Black-grass can greatly affect yield and cause contamination issues at harvest. A few weeds one year can become a significant weed burden over a short time frame. While most seeds germinate in the autumn, you only need 12 plants/m2 to lose 5% of yield and resistance is a major problem in black-grass problem areas of the UK. The best black-grass control strategies should follow an integrated approach, considering cultural control options, herbicide strategy and application technique.
What can I do?
• Consider resistance testing if you are unsure of the status
• Map where you predict grass weed seeds are, based on 5 year cultivations. Try our Culitavtion Insight Tool
• Monitor weather at weed flowering and assess dormancy
• Adapt your cultivation strategy accordingly
• Consider the implications of drilling date, cultivation strategy and soil type on grass weed emergence
• Adapt your herbicide strategy accordingly
• As a guide, aim to apply a pre-em within 48 hours of drilling. Apply a sequence 3 weeks later. Adequate soil moisture is important for good performance of residual chemistry
Our Barton Black-Grass Innovation Centre, in its fifth year now, has shown that establishment method impacts herbicide strategy. It’s important to consider where your black-grass seed is in the soil profile, what your resistance status is and what the dormancy level is. This will help to make informed cultivation decisions and give you the best start of achieving control while managing costs.
Use our Cultivation Insight Tool to help visualise your black-grass seed in your soil profile based on your cultivations.

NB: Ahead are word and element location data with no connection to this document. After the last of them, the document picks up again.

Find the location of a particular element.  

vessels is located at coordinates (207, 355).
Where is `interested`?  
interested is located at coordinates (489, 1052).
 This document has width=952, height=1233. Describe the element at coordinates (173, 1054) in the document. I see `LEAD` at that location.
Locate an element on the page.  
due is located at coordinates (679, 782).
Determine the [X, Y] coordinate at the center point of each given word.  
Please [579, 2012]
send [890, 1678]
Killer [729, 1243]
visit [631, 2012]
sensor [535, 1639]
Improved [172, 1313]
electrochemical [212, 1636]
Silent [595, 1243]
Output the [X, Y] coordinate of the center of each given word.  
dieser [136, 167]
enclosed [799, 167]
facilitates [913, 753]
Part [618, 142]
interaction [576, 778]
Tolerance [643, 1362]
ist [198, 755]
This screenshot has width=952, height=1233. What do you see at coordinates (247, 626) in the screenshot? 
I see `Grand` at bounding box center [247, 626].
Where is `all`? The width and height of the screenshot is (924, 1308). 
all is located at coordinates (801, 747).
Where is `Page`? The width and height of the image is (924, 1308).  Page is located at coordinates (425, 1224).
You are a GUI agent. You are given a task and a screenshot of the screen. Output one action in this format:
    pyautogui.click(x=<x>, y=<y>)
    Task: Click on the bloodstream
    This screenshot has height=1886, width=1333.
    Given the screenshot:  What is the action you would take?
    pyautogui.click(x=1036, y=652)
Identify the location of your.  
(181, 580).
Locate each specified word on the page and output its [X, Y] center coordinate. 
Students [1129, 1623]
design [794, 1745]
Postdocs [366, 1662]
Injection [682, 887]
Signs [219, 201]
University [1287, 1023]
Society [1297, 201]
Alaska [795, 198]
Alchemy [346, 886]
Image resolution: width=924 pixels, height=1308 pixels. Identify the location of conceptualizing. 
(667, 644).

The best cultivation for black-grass control depends on the seasonal weather and how dormant your black-grass seed is.
Trials have shown that direct drilling in years where seed is less dormant and germination happens over a short time frame can make black-grass easier to control as it is left on the surface where a robust pre-emergence treatment can be effective. Otherwise, continual germination of high dormancy seed is difficult to control with pre-emergence herbicides.
While min-till offers good seed-to-soil contact, it makes black-grass control more challenging because the soil profile and seed bank is more mixed.
A rotational plough is a good way of burying the weed seed down below the germination zone. This can be especially useful if seed is known to be high dormancy and therefore harder to control or following a significant seed return to establish a ‘re-set’. Effective ploughing should bury almost all seed but ploughing too often can return previously buried seed which is still viable to the surface.
Spring crops are a great alternative for the management of grass weeds. Spring barley is more competitive than most spring wheats.
A spring crop needs to be competitive for good weed management. If you don’t establish a competitive spring crop, you’re possibly losing all you have gained in the extra stale seedbed by allowing too much ryegrass or black-grass to thrive in the crop and return more seed.
DEFY is a key part of your black-grass control strategy and is an essential pre-emergence herbicide partner product for both winter and spring cereal crops. It has proven pre-emergence crop safety in winter wheat, with trials showing no phytotoxicity even at double rate, allowing you to add to your black-grass control. While we know the aim is always to go on with a pre-emergence herbicide, sometimes conditions don’t allow this. If this happens, you can adapt rates of Defy to suit your peri-emergence and post-emergence programme. As a guide, aim to apply a pre-em within 48 hours of drilling. Apply a sequence 3 weeks later. Adequate soil moisture is important for good performance of residual chemistry.
Seed dormancy describes when a grass weed seed will not germinate even when all of the necessary conditions for germination are met. Dormancy is not fully understood and we are working to learn more about how it impacts control strategies. What we know so far is that weather conditions during maturation influence the dormancy of black-grass: a hot, dry year results in low dormancy in freshly shed seed, whereas a cool, wet year triggers a higher level of dormancy.
Watch the video and listen to our dormancy soundbite to find out more about grass weed seed dormancy.
Application is more than getting your chosen product onto the crop. We research and trial application techniques to give you the best advice on how to do this as sustainably as possible, considering weather conditions and the environment to help you get the most out of every drop.
That’s why we advocate to go low, go slow and get covered. Boom height, forward speed and water volume can all improve your application practice, especially with a drift reducing nozzle in certain situations.
Application can contribute up to 50% of your chemical control so every little improvement in technology or technique can increase control.